[Pixel coordinate grounding data]

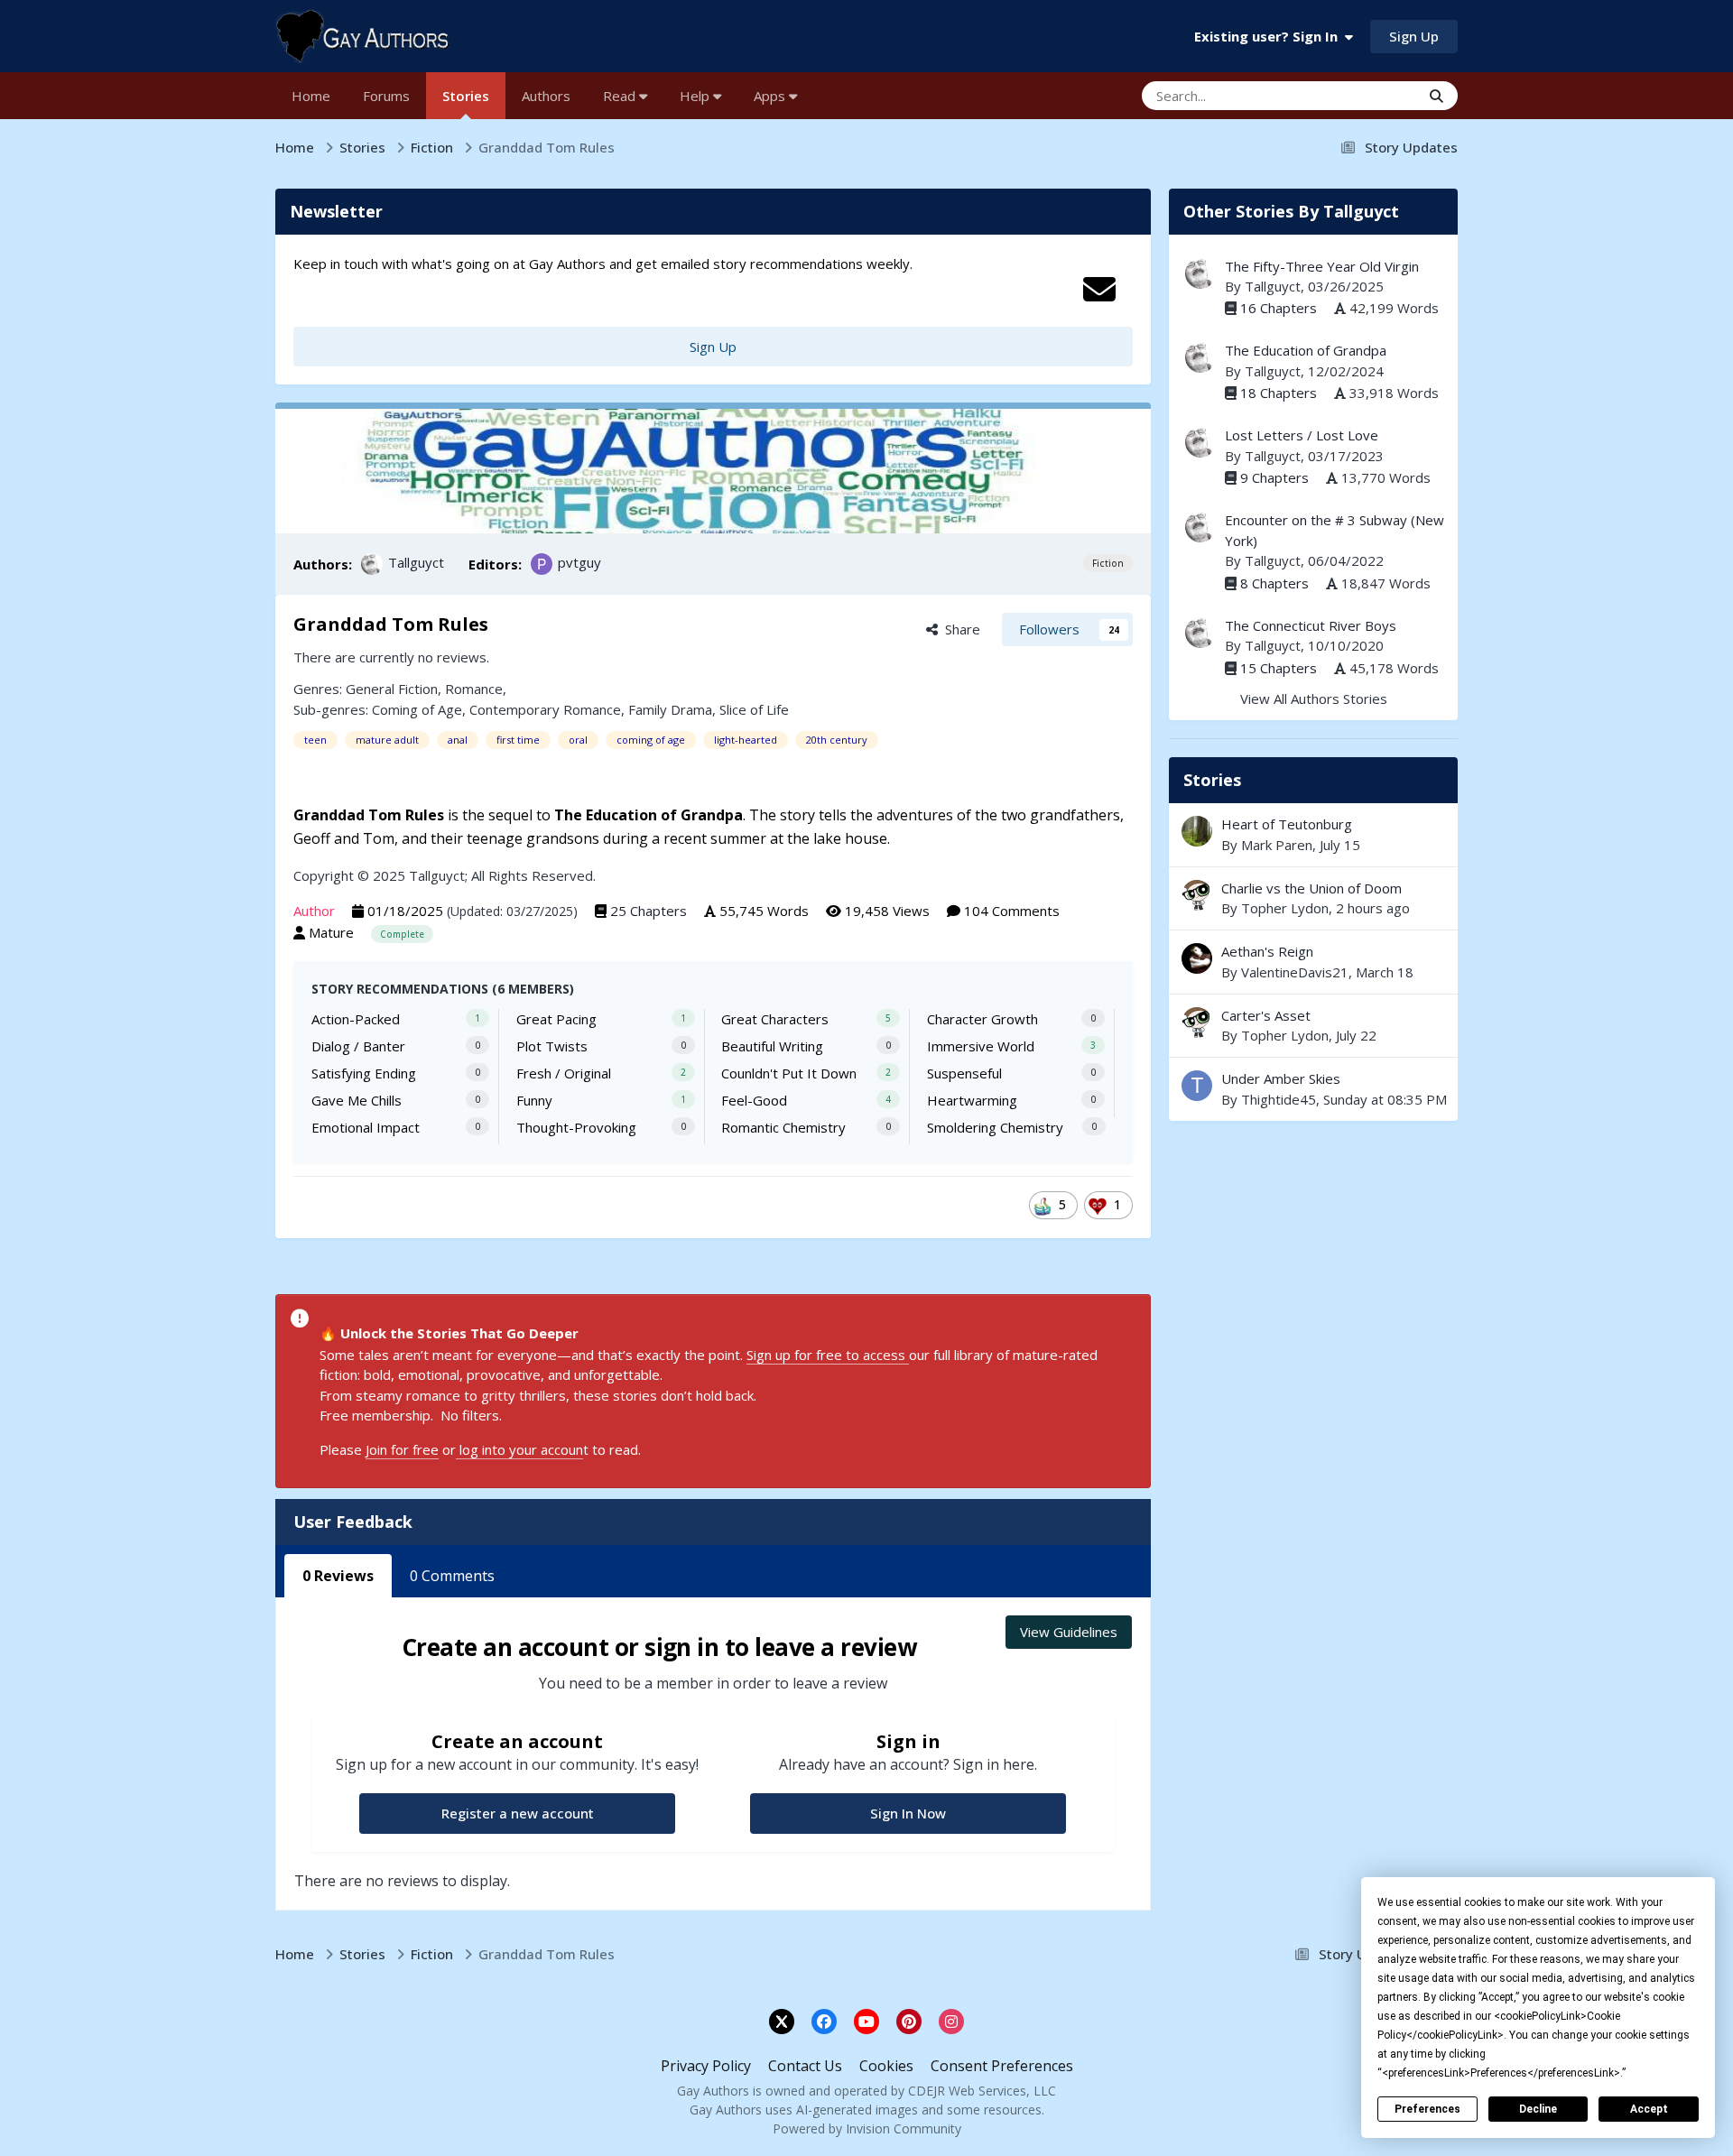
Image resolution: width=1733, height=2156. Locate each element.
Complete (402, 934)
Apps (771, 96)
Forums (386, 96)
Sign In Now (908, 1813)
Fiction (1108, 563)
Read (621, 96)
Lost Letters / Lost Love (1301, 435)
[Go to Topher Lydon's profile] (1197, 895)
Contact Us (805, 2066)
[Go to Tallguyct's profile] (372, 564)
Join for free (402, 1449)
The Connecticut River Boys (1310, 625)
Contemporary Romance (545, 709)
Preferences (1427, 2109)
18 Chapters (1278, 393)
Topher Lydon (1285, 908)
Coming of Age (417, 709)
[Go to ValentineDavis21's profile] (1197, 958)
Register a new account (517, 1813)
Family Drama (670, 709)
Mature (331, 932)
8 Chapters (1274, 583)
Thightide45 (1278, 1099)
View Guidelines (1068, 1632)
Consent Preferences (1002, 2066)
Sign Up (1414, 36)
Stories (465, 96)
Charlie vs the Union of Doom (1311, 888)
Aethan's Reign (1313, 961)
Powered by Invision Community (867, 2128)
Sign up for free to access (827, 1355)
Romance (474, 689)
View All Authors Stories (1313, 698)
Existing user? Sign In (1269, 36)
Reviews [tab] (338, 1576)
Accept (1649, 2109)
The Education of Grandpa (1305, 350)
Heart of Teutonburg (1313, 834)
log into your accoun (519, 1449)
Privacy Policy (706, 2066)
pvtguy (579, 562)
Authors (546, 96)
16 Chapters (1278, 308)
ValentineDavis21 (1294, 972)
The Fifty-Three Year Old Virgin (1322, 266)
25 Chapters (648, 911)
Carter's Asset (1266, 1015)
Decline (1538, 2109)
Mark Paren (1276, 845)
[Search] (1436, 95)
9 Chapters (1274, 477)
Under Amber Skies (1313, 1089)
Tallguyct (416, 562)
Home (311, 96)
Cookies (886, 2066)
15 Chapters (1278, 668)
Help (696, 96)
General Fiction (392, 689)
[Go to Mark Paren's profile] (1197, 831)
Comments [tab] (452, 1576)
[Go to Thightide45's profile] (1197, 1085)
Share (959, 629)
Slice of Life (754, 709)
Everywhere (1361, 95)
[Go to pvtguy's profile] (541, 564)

### WORK TASK
Reproduce exactly the section above that begins at the line containing "16 Chapters (1278, 308)" and ends at the line containing "15 Chapters (1278, 668)", leaving out all other lines.

### EXERCISE OUTPUT
16 Chapters (1278, 308)
ValentineDavis21 (1294, 972)
The Fifty-Three Year Old Virgin (1322, 266)
25 Chapters (648, 911)
Carter's Asset (1266, 1015)
Decline (1538, 2109)
Mark Paren (1276, 845)
[Search] (1436, 95)
9 Chapters (1274, 477)
Under Amber Skies (1313, 1089)
Tallguyct (416, 562)
Home (311, 96)
Cookies (886, 2066)
15 Chapters (1278, 668)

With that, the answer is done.